Impairment of endothelium-dependent vasorelaxation in cadmium-hypertensive rats
TOXICOLOGY AND INDUSTRIAL HEALTH, cilt.25, sa.7, ss.447-453, 2009 (SCI-Expanded, Scopus)
- Yayın Türü: Makale / Tam Makale
- Cilt numarası: 25 Sayı: 7
- Basım Tarihi: 2009
- Doi Numarası: 10.1177/0748233709106822
- Dergi Adı: TOXICOLOGY AND INDUSTRIAL HEALTH
- Derginin Tarandığı İndeksler: Science Citation Index Expanded (SCI-EXPANDED), Scopus
- Sayfa Sayıları: ss.447-453
- Anahtar Kelimeler: acetylcholine, cadmium, hypertension, malondialdehyde, nitric oxide, NITRIC-OXIDE SYNTHASE, LIPID-PEROXIDATION, BLOOD-PRESSURE, AORTIC RINGS, RESPONSIVENESS, INHIBITION, TOXICITY, EXPRESSION, EXPOSURE, CHLORIDE
- Akdeniz Üniversitesi Adresli: Evet
Özet
Abnormalities in the production and/or release of relaxing factors from the endothelium have been implicated in the development of hypertension in several animal models. Endothelium-dependent relaxation has been reported to be impaired in thoracic aorta in experimentally induced and genetically hypertensive rats. Present study has extented these observations to thoracic aorta of cadmium-hypertensive rats. The possible role of alterations in oxidant status was also studied. Hypertension was induced by the intraperitoneal administration of 1 mg/kg/day cadmium for 15 days. Mechanical responses produced by acetylcholine (ACh, 10(-9)-10(-4) M) and sodium nitroprusside (SNP, 10(-10)-10(-5) M) were studied on phenylephrine-precontracted thoracic aorta rings from control and cadmium-hypertensive rats. Serum nitric oxide (NO) and aortic malondialdehyde (MDA) levels were measured. ACh-induced relaxation was attenuated in aorta from cadmium-hypertensive rats, whereas relaxation responses to SNP did not differ significantly between the groups. Exposure of aortic rings to N-G-nitro-L-arginine methyl ester (L-NAME, 10(-4) M) resulted in a significantly greater inhibition of relaxation response to ACh in aortic rings of cadmium-hypertensive rats as compared with control rats. Incubation with L-arginine (L-Arg, 10(-3) M) caused a similar reversal of the inhibition of ACh-induced relaxation by L-NAME in both groups.
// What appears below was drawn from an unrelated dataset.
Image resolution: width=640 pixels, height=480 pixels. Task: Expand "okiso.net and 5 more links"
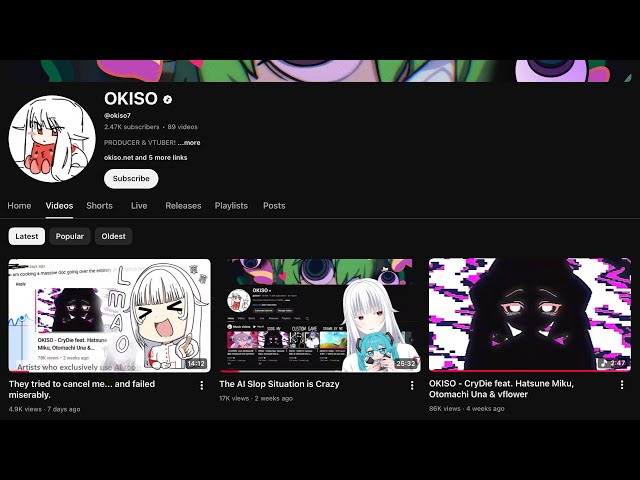pos(146,158)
Serum NO levels were decreased and aortic MDA levels were increased in cadmium-treated rats as compared with control rats. However, the differences between the groups did not reach a statistical significance. These findings suggested that the reduction in endothelium-dependent relaxation may play a role in cadmium-induced hypertension as it was in many other hypertension models.